Strona:PL Józef Ignacy Kraszewski-Biały Książę tom I.djvu/122

Ta strona została uwierzytelniona.

Chata była nędzną zewnątrz, ale świetlica w niej mała, chędoga i cała zawieszona orężem, zbroją i skórami, podobną była do namiotu w obozie, kiedy czas go rozbić na dłużej.
Kwaśno Okoń przyjmował starego znajomego.
Miodu dla niego poszedł do kąta sam utoczyć, chleb czarny i sól przed nim postawił, i na nizkiej ławie siadł przy nim. Sparł się na ręku, zdjąwszy kołpak, i nie rychło się odezwał.
— Widzicie to moje państwo... U moich dawnych panów psy lepiej mieszkały, ale mnie tu dobrze, bom ja tu panem też...

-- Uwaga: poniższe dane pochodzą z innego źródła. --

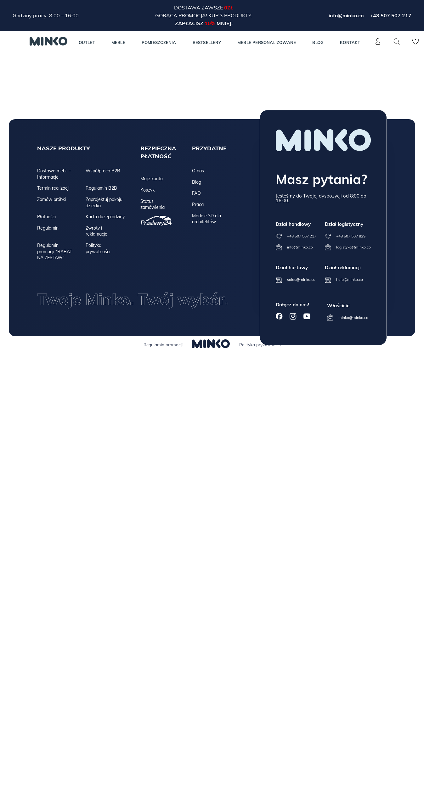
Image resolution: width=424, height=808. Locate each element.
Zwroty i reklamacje (96, 231)
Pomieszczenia (159, 42)
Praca (198, 204)
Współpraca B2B (103, 171)
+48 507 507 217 (390, 15)
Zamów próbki (51, 199)
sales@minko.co (301, 279)
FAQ (196, 193)
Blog (318, 42)
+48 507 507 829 (350, 236)
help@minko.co (349, 279)
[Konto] (378, 45)
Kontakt (350, 42)
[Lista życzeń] (415, 45)
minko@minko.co (353, 317)
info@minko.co (346, 15)
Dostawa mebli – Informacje (54, 174)
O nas (198, 171)
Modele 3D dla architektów (206, 219)
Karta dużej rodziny (105, 217)
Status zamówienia (152, 204)
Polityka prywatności (98, 248)
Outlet (87, 42)
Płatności (46, 217)
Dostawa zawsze (199, 7)
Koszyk (147, 190)
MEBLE (118, 42)
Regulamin (48, 228)
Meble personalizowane (266, 42)
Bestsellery (207, 42)
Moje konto (151, 178)
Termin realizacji (53, 188)
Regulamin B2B (101, 188)
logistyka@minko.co (353, 247)
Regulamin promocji (163, 345)
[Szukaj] (397, 41)
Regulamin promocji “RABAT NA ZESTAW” (54, 251)
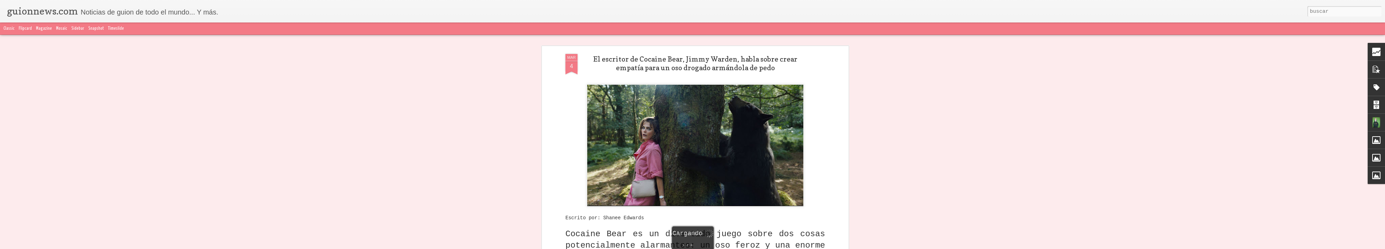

Co było robić? Służyłem Mazowieckim, o małom życia nie postradał niewinnie, byłem wprzód długo u Białego, włóczyłem się z nim po świecie. Ten się z księcia mnichem zrobił, już nowych panów szukać nie chciałem. Natrafiłem na tę wydmę pustą, powiadam wam, była bezpańską, spodobała mi się, że tu na okół ludzi nie ma, obszary ogromne... wszystko moje... Poluj, kędy chcesz, bij, co chcesz, karczuj, siej, ryby łów, nikt ci słowa nie powie... A dla kogóż Pan Bóg ziemię stworzył? Teraz ona moja... Osiedliłem się. Ludzi trochę do mnie przystało, prawda, że włóczęgi i zbóje, ale ja ich trzymam, jak bydło, bijąc i karząc... chleb mają, słuchać muszą.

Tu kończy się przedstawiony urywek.